* AIM
Reproduce word for word the part of the crush advice text below that opens with the words containing "Though this is" and closes with "B) Move on.".

* EXTRACT
>> begin

But even if you could ask, the person might not know the answers. Seriously. Some people are not comfortable expressing their feelings. I know a guy who, a dozen girls have attempted to catch. He says he simply never thinks about his feelings. And when he’s forced to, all he can come up with is a strong feeling against having feelings. Good luck girls! And no hard feelings. Obviously.

Though this is an extreme case, there are lots of people who just don’t give you enough to go on. Or worse, they’re sending mixed signals. Friend … girlfriend … friend … girlfriendtheir message button is jammed.

If you have a crush on someone and you’re not sure how they feel (or if they feel), you have two options.

A) Brace yourself and tell the person directly how you feel.

B) Move on.

Choose one of them. Do not choose C) Wait around yet another day to be driven more nuts wondering if the person will ever like you, meanwhile remaining emotionally unavailable to meet someone who might actually care about you!

A lot of people take Option C, because it works fabulously inside their heads. They construct all sorts of hopes and dreams based on Option C.

The only real options are A and B. They’re both painful and for that, I’m sorry. I can only tell you that they’re nothing near as painful as Option C, which is a long, drawn out terminal illness kind of pain. Option A and B are risky operations but both promote healing and wholeness.

>> end

* DATA BLOCK
>> begin

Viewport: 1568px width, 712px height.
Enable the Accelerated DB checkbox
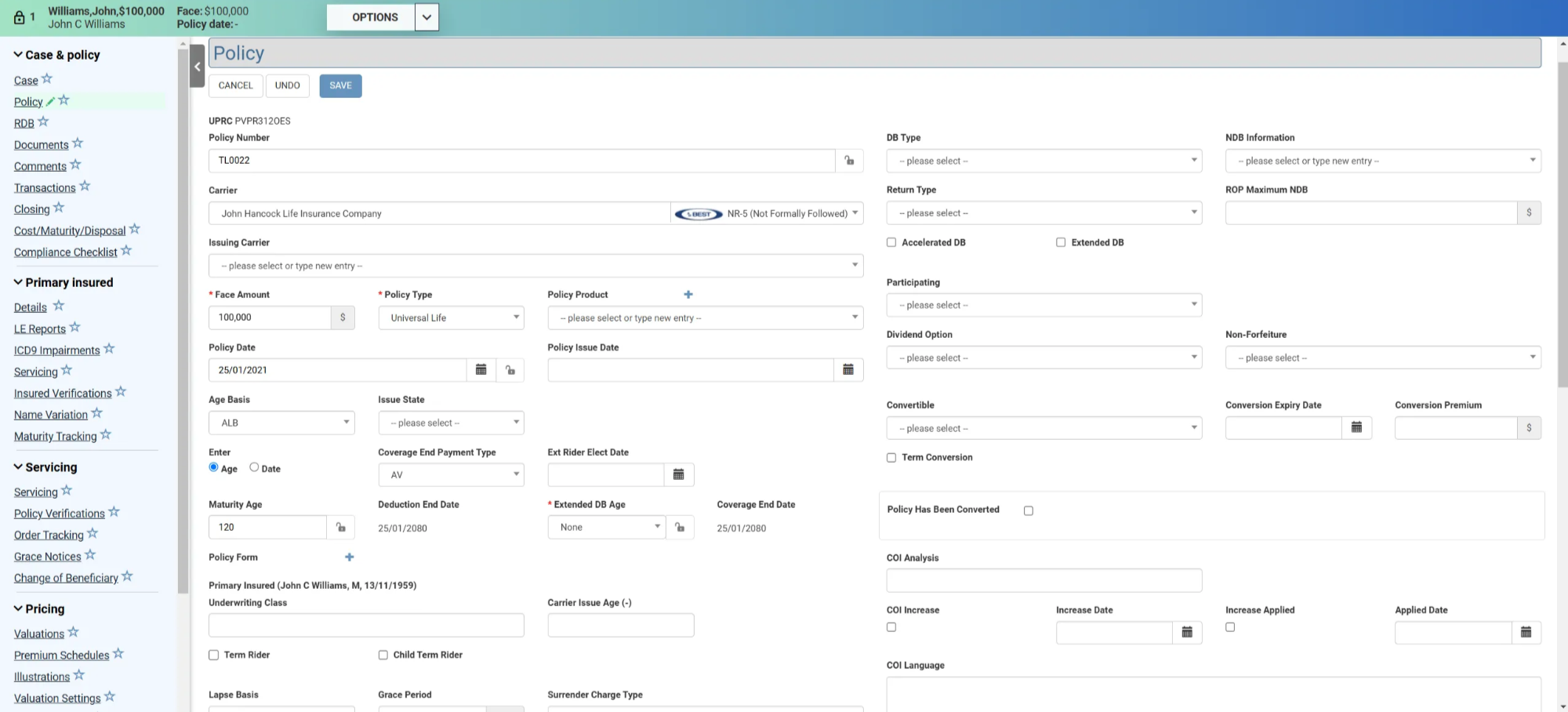tap(891, 242)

>> end

* OUTPUT
Though this is an extreme case, there are lots of people who just don’t give you enough to go on. Or worse, they’re sending mixed signals. Friend … girlfriend … friend … girlfriendtheir message button is jammed.

If you have a crush on someone and you’re not sure how they feel (or if they feel), you have two options.

A) Brace yourself and tell the person directly how you feel.

B) Move on.